「死人がよみがえった!」 映画や小説なら、ありでしょう。もし現実に起こったら、世界中を駆け巡るトップニュースです。
身近な人の死に直面した方でも、「生き返ってくれたら・・・」と願うことはあっても、本当に生き返るとは考えにくいのではないでしょうか。「あの人は、私の心の中に、生き続けるのです・・・」という思いを抱いて、残された者が生き続けるのです。
トマスの答えは、悔しさ悲しさを押し殺して、冗談さえ交えた至極現実的なものでした。「もし仮にそんなオバケが出るってんなら、その槍の穴に指を差し入れてやらぁ」
彼もまた、皆と同じく、主の死とユダヤ人に対する恐れで極限の心細さにあったと思います。大きな現実の壁に周囲を覆われ、心が狭くなっていたのでしょう。目を天に向けたときに見えるもの、人間の“現実”という思い込みをはるかに超えた父なる神の創造的なみわざに、心を向けることができなくなっていました。

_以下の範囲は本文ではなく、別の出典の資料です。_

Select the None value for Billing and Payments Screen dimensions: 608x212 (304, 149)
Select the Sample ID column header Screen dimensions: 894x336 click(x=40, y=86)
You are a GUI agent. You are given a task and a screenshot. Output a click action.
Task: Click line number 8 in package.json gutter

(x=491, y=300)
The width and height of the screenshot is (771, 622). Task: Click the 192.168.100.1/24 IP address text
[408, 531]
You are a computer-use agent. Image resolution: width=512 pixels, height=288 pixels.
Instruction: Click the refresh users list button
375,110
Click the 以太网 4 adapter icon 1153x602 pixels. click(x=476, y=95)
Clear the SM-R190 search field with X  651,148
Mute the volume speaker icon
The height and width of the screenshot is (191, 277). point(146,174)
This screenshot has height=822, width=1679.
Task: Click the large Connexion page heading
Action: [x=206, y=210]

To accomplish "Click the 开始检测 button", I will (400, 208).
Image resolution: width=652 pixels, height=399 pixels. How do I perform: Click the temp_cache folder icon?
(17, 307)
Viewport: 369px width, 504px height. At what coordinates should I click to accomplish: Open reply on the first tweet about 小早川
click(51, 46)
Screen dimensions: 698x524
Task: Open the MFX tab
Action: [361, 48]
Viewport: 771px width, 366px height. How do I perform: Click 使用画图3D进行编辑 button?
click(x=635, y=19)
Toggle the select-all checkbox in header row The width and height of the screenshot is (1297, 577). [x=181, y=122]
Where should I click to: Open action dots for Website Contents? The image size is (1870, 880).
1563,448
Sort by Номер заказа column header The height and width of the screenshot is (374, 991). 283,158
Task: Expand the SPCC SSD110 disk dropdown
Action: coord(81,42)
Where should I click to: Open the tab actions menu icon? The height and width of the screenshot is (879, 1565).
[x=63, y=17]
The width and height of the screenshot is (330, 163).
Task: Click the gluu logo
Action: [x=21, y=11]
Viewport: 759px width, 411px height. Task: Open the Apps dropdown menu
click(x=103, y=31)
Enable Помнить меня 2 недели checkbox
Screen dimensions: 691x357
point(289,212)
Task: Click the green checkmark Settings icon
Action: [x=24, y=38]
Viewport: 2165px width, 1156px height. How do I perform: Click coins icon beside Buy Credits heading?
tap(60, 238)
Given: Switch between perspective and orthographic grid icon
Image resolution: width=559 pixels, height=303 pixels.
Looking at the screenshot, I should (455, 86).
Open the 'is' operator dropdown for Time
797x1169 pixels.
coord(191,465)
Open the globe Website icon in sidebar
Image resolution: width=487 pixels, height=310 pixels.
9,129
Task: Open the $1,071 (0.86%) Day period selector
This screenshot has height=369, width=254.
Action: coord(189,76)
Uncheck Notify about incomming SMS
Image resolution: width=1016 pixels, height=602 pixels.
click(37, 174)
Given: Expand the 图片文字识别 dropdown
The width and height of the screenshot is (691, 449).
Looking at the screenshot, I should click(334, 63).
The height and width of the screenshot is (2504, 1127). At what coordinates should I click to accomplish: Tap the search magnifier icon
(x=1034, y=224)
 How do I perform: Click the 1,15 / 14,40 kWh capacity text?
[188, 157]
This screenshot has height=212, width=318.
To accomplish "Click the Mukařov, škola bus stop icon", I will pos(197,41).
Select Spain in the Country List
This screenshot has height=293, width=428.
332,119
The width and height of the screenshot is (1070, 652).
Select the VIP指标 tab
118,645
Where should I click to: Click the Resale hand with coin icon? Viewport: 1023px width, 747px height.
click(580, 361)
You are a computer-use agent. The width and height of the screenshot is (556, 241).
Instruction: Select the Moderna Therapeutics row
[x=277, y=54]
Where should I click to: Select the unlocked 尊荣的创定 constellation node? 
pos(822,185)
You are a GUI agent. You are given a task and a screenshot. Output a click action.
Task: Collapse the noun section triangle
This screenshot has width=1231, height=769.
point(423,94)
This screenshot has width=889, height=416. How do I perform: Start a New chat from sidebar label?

もし、みことばによる約束を信じ、主の御前に静まって祈り、心を天に向けることができたら、きっと、人間的な視点とは違う、神の視点から、主の復活についても、見ずに信じる(29節)ことができたでしょう・・・。
しかし、トマスの心は塞いでいました。
見ずに信じる者でなければ、救われないのでしょうか?
いいえ、見なければ信じられない者のところへは、直接ご自身をお示しになってまで、「信じない者にならないで、信じる者になりなさい」(27節)とおっしゃる、あわれみの主です。トマスの冗談にも真剣につきあわれる主です。
思えば、十二弟子も、パウロも、聖書や教会史に出てくる多くのキリスト者も、直接キリストを見るか、神のわざを見ることによって間接的にキリストを見聞して、信じています。教会の歴史は、主のあわれみの歴史であることに気づきます。
ただし、信仰の本質は目に見えません。そもそも信仰とは、目に見えないものを確信させるものだからです(ヘブル11章1節)。この世界がことばによって生まれたこと(ヘブル11章3節、創世記1章)を信じ、ことばなるお方(ヨハネ1章1〜3・14節)を信じ、みことばの約束(罪の赦しと永遠のいのち)を信じる。信仰の本質は、「ことば」にこそあります。そういう意味で、「見ずに信じる者は幸い」(29節)と言えるのです。あの、福音書に出てくる百人隊長のように(ルカ7章2〜10節)。